By Peter H. Milliken

GIRARD — A popular preschool program has succumbed to state budget cutbacks, but the co-owner of a participating center here vowed that her efforts to educate young children will not cease.

“We’ll fight for these kids’ education, whatever it takes,” said Theresa Herrick, co-owner of Kidz Kastle, a preschool and day-care center at 15 W. Liberty St.

Fifty-four of the 72 children served by Kidz Kastle are enrolled in the state-funded Early Learning Initiative program for children from low-income families, which will terminate Aug. 22.

“It sickens me. We were crying,” Herrick said, referring to staff and parents at her center. “I just wonder who is looking out for our children’s future,” she said.

“We’re going down some different avenues right now. We’re still going to teach,’’ Herrick said, adding that the center will retain a teacher with a degree in early-childhood education.

In a four-week period, private day-care centers, such as Kidz Kastle, are paid $536 for each child who attends full-time (100 hours) during that time; $381 for each child attending between 55 and 100 hours; and an hourly rate of $5 per child for children attending less than 55 hours.

Only families whose incomes are above 165 percent of the federal poverty level make co-payments, which can range from $150 to $400 per month based on family income. Less than 5 percent of participating families make co-payments, which they pay to the preschool on top of the state payment rate.

ELI’s income eligibility ceiling is 200 percent of the federal poverty level ($36,620 annually for a family of three).

Herrick said Kidz Kastle will try to enroll children under other government-subsidized preschool and day-care programs.

“I’m a little upset,” said Jackie Croteau of Cortland, whose 31‚Ñ2-year-old daughter, Lillian, attends ELI at Kidz Kastle. “Now parents will have to figure out something else if they work. What are they going to do? Where are they going to take their children?,” she asked.

A single parent, Croteau is a waitress and a full-time student in Youngstown State University’s bachelor’s degree program in nursing. She said she cannot afford to pay for preschool out of her own pocket.

ELI is a full-day program for children, age 3 to kindergarten or compulsory school age, that has operated year-round.

With a $132 million annual budget, ELI serves 12,000 children statewide, including 790 children in 30 Mahoning Valley centers under the auspices of the Mahoning County Educational Service Center.

Thirteen of those centers are self-operated by ESC, and those self-operated centers combined employ 150 people. The self-operated centers include the one at Youngstown State University’s Beeghly College of Education.

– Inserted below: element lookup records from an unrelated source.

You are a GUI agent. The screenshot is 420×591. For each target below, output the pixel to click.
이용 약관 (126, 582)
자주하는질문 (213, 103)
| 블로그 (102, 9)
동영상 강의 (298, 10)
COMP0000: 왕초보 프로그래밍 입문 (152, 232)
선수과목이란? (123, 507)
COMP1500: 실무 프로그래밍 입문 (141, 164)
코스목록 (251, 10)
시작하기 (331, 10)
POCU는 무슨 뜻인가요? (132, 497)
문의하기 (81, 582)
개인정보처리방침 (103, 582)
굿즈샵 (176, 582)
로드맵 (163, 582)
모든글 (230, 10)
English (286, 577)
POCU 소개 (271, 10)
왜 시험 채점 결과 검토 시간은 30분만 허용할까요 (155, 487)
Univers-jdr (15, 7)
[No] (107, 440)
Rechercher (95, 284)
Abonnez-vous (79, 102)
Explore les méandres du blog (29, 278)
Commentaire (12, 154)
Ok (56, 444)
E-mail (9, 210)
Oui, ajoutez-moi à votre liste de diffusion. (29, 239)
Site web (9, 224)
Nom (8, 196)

Lenal Morello, family services supervisor at the Mahoning County ESC, said the ESC’s early childhood leadership staff will meet Monday to explore other options for funding the centers and continuing to serve low-income children.

Any changes in the operation of those centers will be announced first to program staff in a Tuesday meeting, she said.

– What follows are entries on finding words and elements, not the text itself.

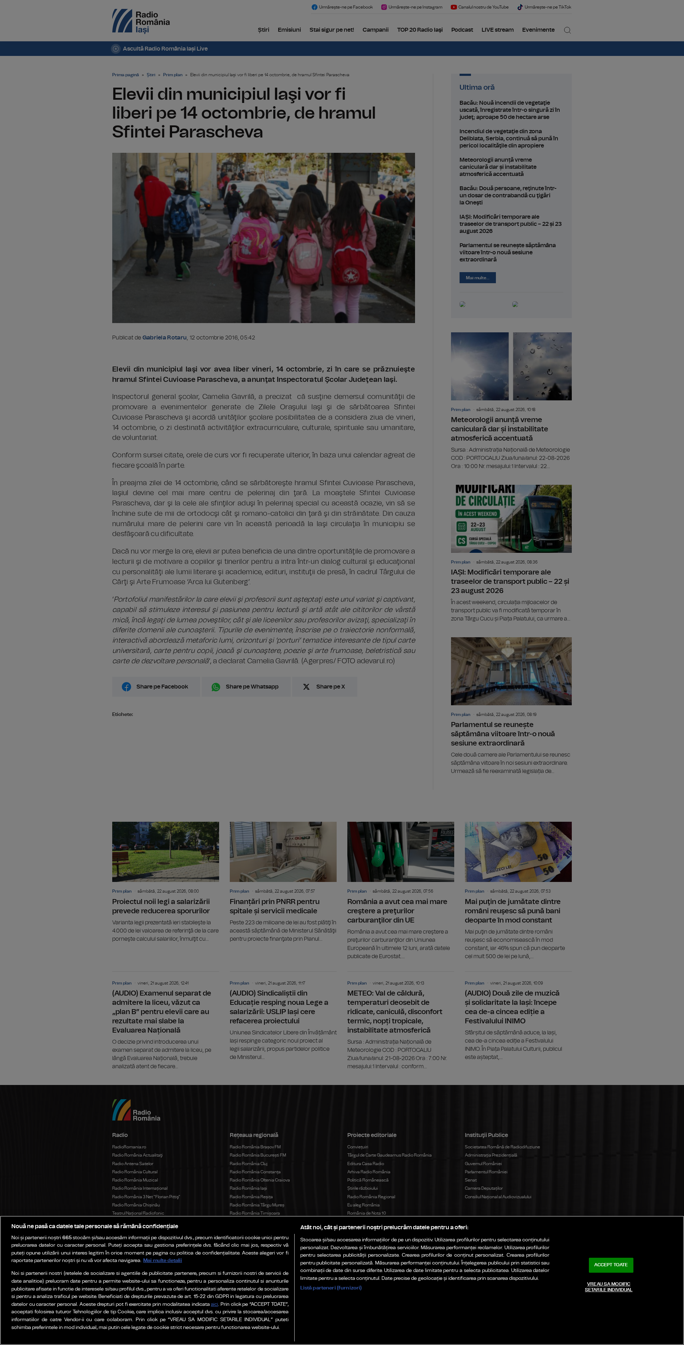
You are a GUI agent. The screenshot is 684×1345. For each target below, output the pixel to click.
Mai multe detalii (162, 1260)
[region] (342, 1280)
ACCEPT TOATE (611, 1265)
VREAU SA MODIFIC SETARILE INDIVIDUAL (608, 1287)
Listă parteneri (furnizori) (331, 1288)
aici (214, 1304)
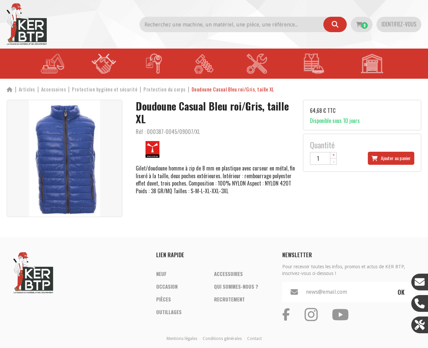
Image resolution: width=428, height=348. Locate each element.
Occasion (167, 286)
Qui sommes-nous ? (236, 286)
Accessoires (228, 273)
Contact (254, 339)
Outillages (169, 312)
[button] (233, 89)
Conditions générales (222, 338)
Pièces (163, 299)
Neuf (161, 273)
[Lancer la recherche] (335, 24)
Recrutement (229, 299)
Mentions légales (182, 338)
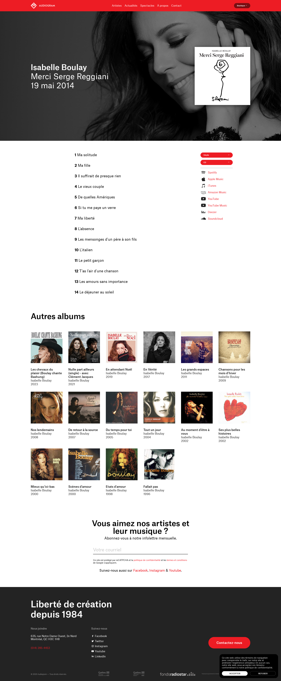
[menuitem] (43, 5)
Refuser (263, 673)
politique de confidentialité (147, 560)
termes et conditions (177, 560)
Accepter (234, 673)
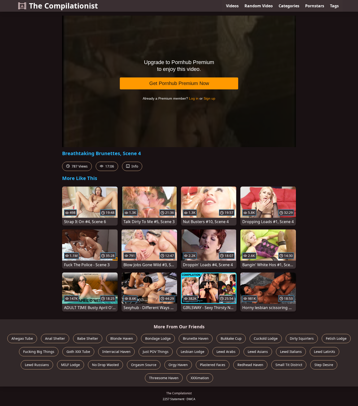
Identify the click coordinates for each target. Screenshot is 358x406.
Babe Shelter (87, 338)
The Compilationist (63, 6)
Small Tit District (288, 364)
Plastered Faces (212, 364)
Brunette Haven (195, 338)
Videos (232, 6)
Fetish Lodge (336, 338)
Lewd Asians (258, 351)
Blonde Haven (121, 338)
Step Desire (323, 364)
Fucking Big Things (38, 351)
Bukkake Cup (231, 338)
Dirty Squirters (302, 338)
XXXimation (200, 378)
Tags (334, 6)
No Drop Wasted (105, 364)
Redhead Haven (250, 364)
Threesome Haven (164, 378)
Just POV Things (156, 351)
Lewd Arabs (226, 351)
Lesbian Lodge (192, 351)
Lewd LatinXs (324, 351)
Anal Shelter (55, 338)
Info (134, 166)
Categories (289, 6)
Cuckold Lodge (266, 338)
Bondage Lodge (158, 338)
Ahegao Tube (22, 338)
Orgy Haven (178, 364)
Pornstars (314, 6)
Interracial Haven (116, 351)
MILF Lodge (70, 364)
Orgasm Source (143, 364)
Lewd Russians (37, 364)
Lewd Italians (291, 351)
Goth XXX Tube (78, 351)
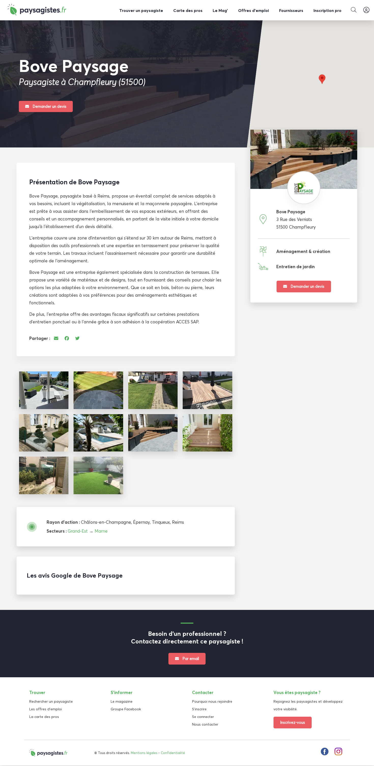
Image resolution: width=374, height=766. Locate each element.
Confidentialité (173, 753)
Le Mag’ (220, 10)
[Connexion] (366, 10)
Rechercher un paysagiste (51, 701)
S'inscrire (199, 709)
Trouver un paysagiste (141, 10)
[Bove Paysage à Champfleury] (43, 390)
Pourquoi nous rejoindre (212, 701)
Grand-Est (78, 531)
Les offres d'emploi (45, 709)
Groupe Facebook (126, 709)
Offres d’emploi (253, 10)
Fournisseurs (291, 10)
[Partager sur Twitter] (77, 338)
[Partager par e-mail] (56, 338)
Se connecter (203, 716)
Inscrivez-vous (292, 722)
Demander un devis (49, 106)
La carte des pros (44, 716)
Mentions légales (144, 753)
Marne (101, 531)
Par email (190, 658)
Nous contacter (205, 724)
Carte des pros (188, 10)
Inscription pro (327, 10)
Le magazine (122, 701)
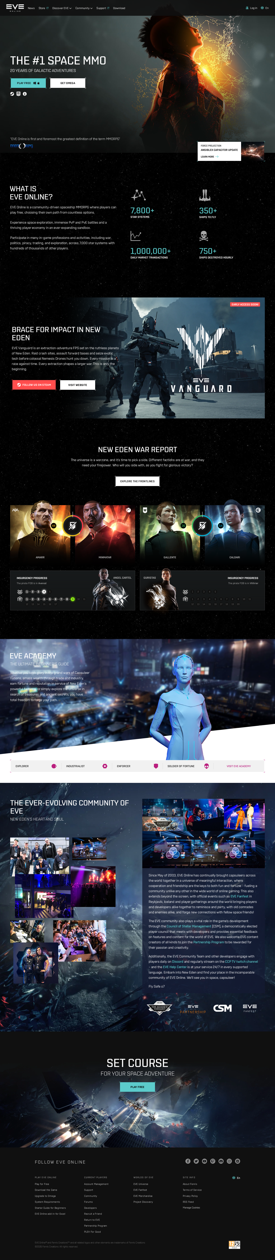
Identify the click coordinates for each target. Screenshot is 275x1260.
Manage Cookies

“Ohio, like many other states, is facing financial difficulties of historic proportions,” according to a letter announcing the pre-school program’s demise, which was sent Friday to ELI parents by the Ohio Department of Job and Family Services.

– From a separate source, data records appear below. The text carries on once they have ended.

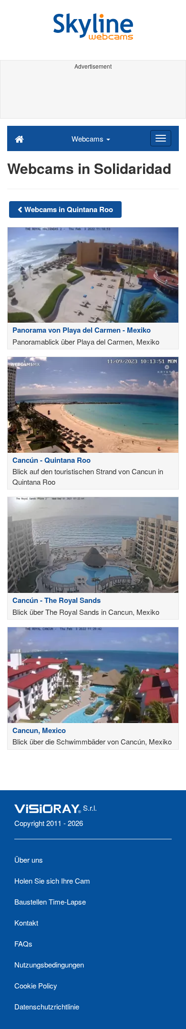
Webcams (88, 138)
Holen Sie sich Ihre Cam (52, 881)
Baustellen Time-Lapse (50, 902)
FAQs (23, 943)
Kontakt (26, 922)
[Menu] (160, 138)
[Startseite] (19, 138)
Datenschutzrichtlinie (46, 1006)
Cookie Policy (35, 985)
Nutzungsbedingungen (49, 964)
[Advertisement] (93, 94)
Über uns (28, 860)
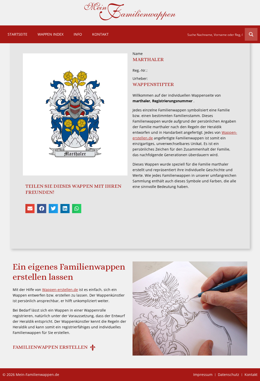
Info (78, 34)
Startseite (17, 34)
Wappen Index (50, 34)
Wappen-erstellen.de (60, 289)
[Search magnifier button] (251, 34)
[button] (30, 208)
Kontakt (100, 34)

The letter invites parents to apply for a separate Ohio Subsidized Child Care Program through their county JFS departments, but it notes that parents must be engaged in work, training or educational activities to qualify for that program.

“Your child may be able to continue services at the same location where he or she is participating in ELI,” the notice said.

“The department wants to continue to support you and your child during these very important years of development,” the JFS officials told parents.